Examples Guide¶

This page provides an overview of the available examples in the fsspeckit repository. Each example is designed to be runnable and demonstrates real-world usage patterns.

Available Examples¶

Storage Configuration¶

Location: examples/storage_options/

Demonstrates how to create and use storage option objects for different cloud providers:

from fsspeckit.storage_options import (
    LocalStorageOptions,
    AwsStorageOptions,
    GcsStorageOptions,
    AzureStorageOptions
)

# Local filesystem
local = LocalStorageOptions(auto_mkdir=True)
fs = local.to_filesystem()

# AWS S3
aws = AwsStorageOptions(
    region="us-east-1",
    access_key_id="YOUR_KEY",
    secret_access_key="YOUR_SECRET"
)
fs = aws.to_filesystem()

Topics covered: - Creating storage options for different providers - Converting to fsspec filesystems - Environment variable loading - YAML configuration

Directory Filesystem (DirFileSystem)¶

Location: examples/dir_file_system/

Shows how to use DirFileSystem for treating directories as files:

from fsspeckit import filesystem

# Create DirFileSystem for a directory
fs = filesystem("/data/", dirfs=True)

# Access files within the directory
files = fs.ls("/")
data = fs.cat("subdir/file.txt")

Topics covered: - DirFileSystem creation and usage - Path handling with directory boundaries - Combining with storage options

Caching¶

Location: examples/caching/

Demonstrates how to improve performance using the enhanced caching mechanism:

from fsspeckit import filesystem

# Enable caching for S3 operations
fs = filesystem(
    "s3://my-bucket/",
    cached=True,
    cache_storage="/tmp/cache",
    verbose=True
)

# First access populates cache
data1 = fs.read_json("data.json")

# Subsequent accesses use cache (much faster!)
data2 = fs.read_json("data.json")

Topics covered: - Cache configuration and parameters - Performance monitoring - Cache persistence - Handling cache invalidation

Batch Processing¶

Location: examples/batch_processing/

Shows how to process large numbers of files in batches:

from fsspeckit import filesystem

fs = filesystem(".")

# Read files in batches to control memory usage
for batch_df in fs.read_csv("data/*.csv", batch_size=10):
    print(f"Processing batch with {len(batch_df)} rows")
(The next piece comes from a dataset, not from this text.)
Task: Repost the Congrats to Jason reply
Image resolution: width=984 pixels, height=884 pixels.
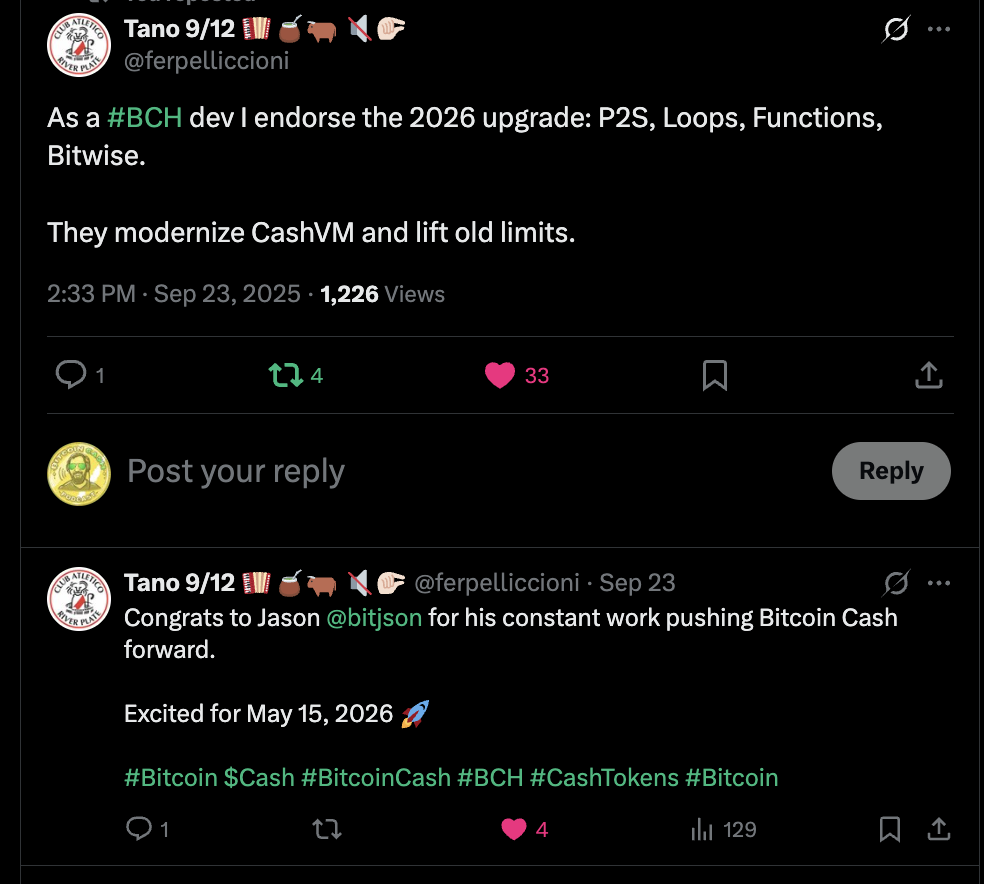Action: [x=326, y=829]
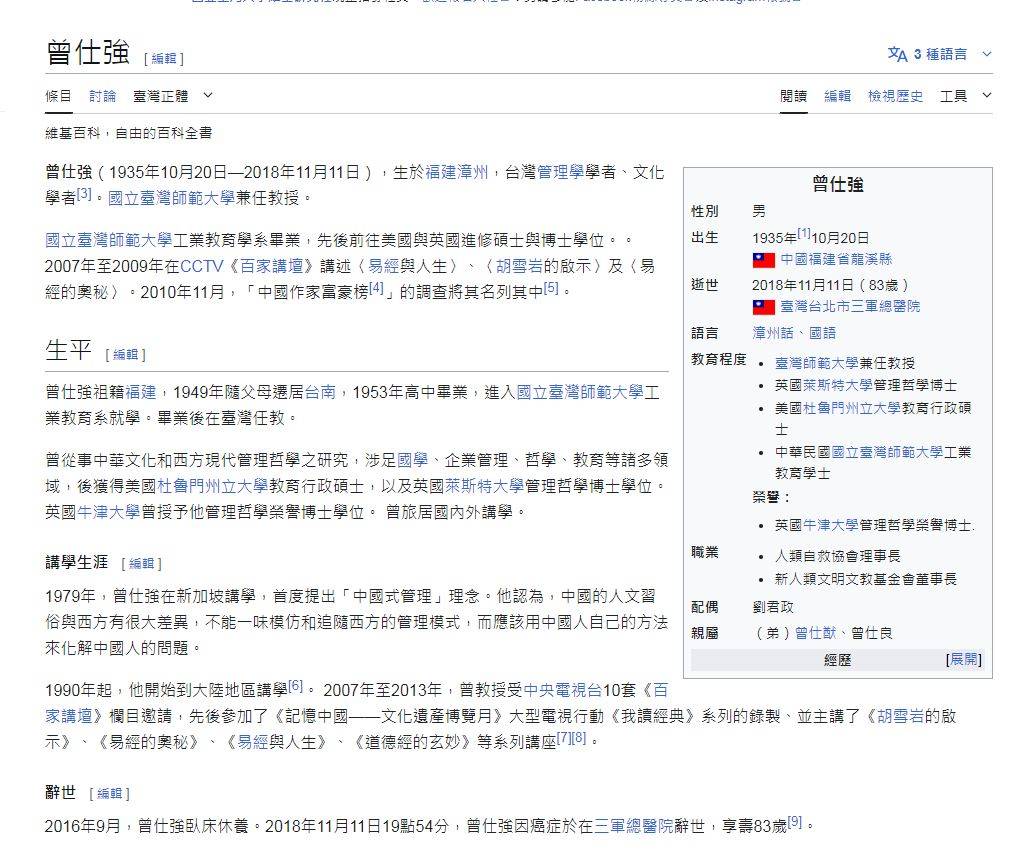
Task: Click the flag icon beside 臺灣台北市三軍總醫院
Action: (763, 307)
Topics covered: - Batch reading of multiple files - Memory-efficient processing - Batch aggregation - Progress tracking

Reading Folders¶

Location: examples/read_folder/

Demonstrates reading multiple files in various formats from a directory:

from fsspeckit import filesystem

fs = filesystem("/data/")

# Read all Parquet files and combine
table = fs.read_parquet("**/*.parquet", concat=True)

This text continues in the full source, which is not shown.